Vladimir Klepov as a Coder

How I made banditypes, the smallest TS validation library

I open-sourced banditypes — the smallest runtime validation library for TS / JS. It manages to fit all the basic functionality into an astounding 400 bytes. For reference, the popular zod and yup libraries are around 11KB, superstruct measures 1.8KB for the same set of functionality.

Today, I'll tell you how I managed to pull this off. The article is divided into three parts. First, we discuss the downsides of traditional bundle size measurement techniques, and come up with a more realistic way to assess it. Then I explain the design process focused on minimizing bundle size — with this alone, the size clocked around 500 bytes. Finally, I share the extra optimizations and dirty hacks that allowed me to strip off another 20% and arrive at the current 385-byte size.
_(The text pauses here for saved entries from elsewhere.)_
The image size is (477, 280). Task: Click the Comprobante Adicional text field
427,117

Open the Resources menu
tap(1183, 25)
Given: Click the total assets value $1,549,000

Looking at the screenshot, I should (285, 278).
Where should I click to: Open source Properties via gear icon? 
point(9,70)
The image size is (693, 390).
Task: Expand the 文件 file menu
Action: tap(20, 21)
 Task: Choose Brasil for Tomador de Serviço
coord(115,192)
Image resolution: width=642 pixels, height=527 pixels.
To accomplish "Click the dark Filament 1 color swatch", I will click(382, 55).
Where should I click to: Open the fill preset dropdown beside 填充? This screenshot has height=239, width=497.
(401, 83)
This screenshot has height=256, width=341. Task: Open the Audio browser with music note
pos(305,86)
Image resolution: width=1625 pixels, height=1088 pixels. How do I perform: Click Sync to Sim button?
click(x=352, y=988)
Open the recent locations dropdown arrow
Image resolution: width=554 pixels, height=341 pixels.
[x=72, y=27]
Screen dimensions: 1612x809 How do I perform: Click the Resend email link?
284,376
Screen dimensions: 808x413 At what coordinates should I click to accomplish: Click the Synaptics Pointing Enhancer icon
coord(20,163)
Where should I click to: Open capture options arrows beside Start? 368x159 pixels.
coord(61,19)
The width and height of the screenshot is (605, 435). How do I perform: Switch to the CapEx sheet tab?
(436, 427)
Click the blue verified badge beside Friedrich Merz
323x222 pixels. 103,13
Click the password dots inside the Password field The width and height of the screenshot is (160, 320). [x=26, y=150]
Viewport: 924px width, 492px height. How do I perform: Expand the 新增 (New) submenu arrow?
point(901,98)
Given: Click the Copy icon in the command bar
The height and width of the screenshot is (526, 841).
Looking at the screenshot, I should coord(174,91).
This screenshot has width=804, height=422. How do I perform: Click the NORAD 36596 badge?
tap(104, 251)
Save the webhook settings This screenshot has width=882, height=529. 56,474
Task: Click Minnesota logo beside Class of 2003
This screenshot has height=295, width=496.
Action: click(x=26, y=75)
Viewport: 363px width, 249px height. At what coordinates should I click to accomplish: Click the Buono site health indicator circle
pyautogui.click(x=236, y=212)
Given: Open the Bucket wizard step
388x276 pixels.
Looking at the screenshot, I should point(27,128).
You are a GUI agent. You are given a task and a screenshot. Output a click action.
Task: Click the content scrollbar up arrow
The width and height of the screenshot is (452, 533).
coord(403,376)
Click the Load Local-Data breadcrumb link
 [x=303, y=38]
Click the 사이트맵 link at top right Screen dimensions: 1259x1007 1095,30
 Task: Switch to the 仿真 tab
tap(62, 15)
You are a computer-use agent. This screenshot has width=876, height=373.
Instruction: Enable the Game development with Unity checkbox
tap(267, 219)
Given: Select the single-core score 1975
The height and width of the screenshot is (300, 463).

This article originally appeared in Russian on habr.com

Size measurement technique

When people say that "library X is 40 kilobytes", they usually mean that the full build (usually UMD) of the library, minified and gzipped, is 40 kilobytes. This was perfect back in 2008, when you dropped the jQuery script from an obscure CDN onto your website; it was bearable in 2015 when require instead of copy-pasting code was enough to make us happy. But in 2023, with static imports end ES modules and stuff, this is just not a realistic measure (albeit a simple one to measure).

First off, we have tree shaking, and it's pretty good if you don't stand in its way. If a library is a collection of 200 utilities, of which I only use one, I don't really care about the total size of all helpers, as long as only one makes it into my bundle. Judging libraries by full size not only punishes feature-rich libraries (you're not strong, you're FAT, ha-ha), but also fails to assess the tree-shakability of the library. Besides, the standalone library bundle includes full exported names, like export enums or, while in real life the names will be mangled or even completely eliminated by inlining the functions into the call site.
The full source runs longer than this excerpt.